AIB, in which the State retains a 71 per cent stake, has returned to profitability this year, helped by growth in new lending and as it began to release some of the provisions set aside in 2020 for loan losses resulting from the Covid-19 crisis.

Preserving capital

However, chief financial officer Donal Galvin told analysts on a conference call on Wednesday that the bank will hold off on handing over excess capital – either by way of special dividends or, more likely, share buybacks – until 2023.

The bank will be concentrating in the meantime on working through its recent acquisition of Goodbody Stockbrokers, a planned life and pensions joint venture with Canada Life, and its expected purchase of €4.1 billion of corporate and commercial loans from Ulster Bank, which is exiting the market.

Mr Galvin said AIB will also be preserving capital to support lending to a growing mortgage market and wider economy as well as other “opportunities that present themselves” in a rapidly-changing Irish banking landscape.

The Irish Times reported in July that AIB is also in talks to buy Ulster Bank’s €6.5 billion tracker-mortgage book. Neither bank has commented publicly on this to date.

AIB said in its trading update that new lending rose by 7 per cent over the first nine months of the year to €7.2 billion, with €2.7 billion of new loans recorded in the third quarter marking an uptick from €2.3 billion for the second quarter and €2.2 billion for the first three months of the year. The bank said that it expects the trend to continue in the fourth quarter, “with a strong performance expected in mortgages and corporate banking”.

The Irish mortgage market continued to perform strongly in the third quarter, with nine months drawdowns up 32 per cent on the prior year period. Economists and analysts expect the market to top €10 billion for the year as a whole. While AIB’s new mortgage lending was up only 17 per cent for the period, its share of activity in the market increased as the year progressed.

AIB said that it has recorded “strong profitability” in the third quarter, without giving a figure. This was boosted as the bank released some of the €1.46 billion of bad-loan provisions taken last year during the height of the Covid-19 crisis. The bank freed up €103 million of these provisions in the first half of the year and Mr Galvin said a similar amount could be written back in the second half.

In addition, the bank also expects to release further provisions as it reassesses the generally favourable economic backdrop as the world continues to emerge from the pandemic. Mr Galvin said this release will be “far less than €100 million for 2021”.

Elsewhere, Mr Hunt said that the bank has selected a preferred bidder for its almost £1 billion (€1.2 billion) British SME business loan book, which was put on the market earlier this year. A spokesman for AIB declined to identify the bidder.

__INFORMATION__.
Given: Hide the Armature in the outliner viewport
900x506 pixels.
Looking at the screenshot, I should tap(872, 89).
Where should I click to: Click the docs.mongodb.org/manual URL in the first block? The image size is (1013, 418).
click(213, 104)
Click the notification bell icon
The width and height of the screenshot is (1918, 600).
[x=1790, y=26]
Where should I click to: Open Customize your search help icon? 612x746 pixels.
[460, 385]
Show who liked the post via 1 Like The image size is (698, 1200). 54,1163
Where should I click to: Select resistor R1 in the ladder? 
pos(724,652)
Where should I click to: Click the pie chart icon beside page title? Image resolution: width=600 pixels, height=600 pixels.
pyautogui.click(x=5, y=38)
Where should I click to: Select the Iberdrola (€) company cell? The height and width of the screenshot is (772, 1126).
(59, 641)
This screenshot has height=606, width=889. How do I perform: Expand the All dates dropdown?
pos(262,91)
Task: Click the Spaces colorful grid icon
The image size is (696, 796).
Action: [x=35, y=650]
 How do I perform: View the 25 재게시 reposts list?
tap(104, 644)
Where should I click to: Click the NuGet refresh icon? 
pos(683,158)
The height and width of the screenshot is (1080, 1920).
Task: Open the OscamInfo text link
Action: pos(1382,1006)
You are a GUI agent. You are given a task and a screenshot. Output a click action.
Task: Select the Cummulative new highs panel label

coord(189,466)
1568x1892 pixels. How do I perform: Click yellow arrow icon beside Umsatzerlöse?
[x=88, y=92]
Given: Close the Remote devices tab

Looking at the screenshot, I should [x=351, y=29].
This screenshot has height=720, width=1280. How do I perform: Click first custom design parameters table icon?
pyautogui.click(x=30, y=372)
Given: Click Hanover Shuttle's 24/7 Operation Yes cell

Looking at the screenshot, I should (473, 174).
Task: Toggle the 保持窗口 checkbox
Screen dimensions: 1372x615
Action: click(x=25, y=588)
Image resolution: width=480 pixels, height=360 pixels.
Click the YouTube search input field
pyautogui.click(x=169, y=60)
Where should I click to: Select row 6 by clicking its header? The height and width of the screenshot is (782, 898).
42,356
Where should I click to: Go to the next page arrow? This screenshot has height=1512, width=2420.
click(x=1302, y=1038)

__ABOUT THIS TASK__.
Please translate this sentence from the AIB article into Spanish: "The Irish mortgage market continued to perform strongly in the third quarter, with nine months drawdowns up 32 per cent on the prior year period."

__ANSWER TO THIS PROBLEM__.
El mercado hipotecario irlandés siguió mostrando un fuerte rendimiento en el tercer trimestre, con disposiciones de préstamos en los nueve meses un 32 por ciento superiores a las del mismo período del año anterior.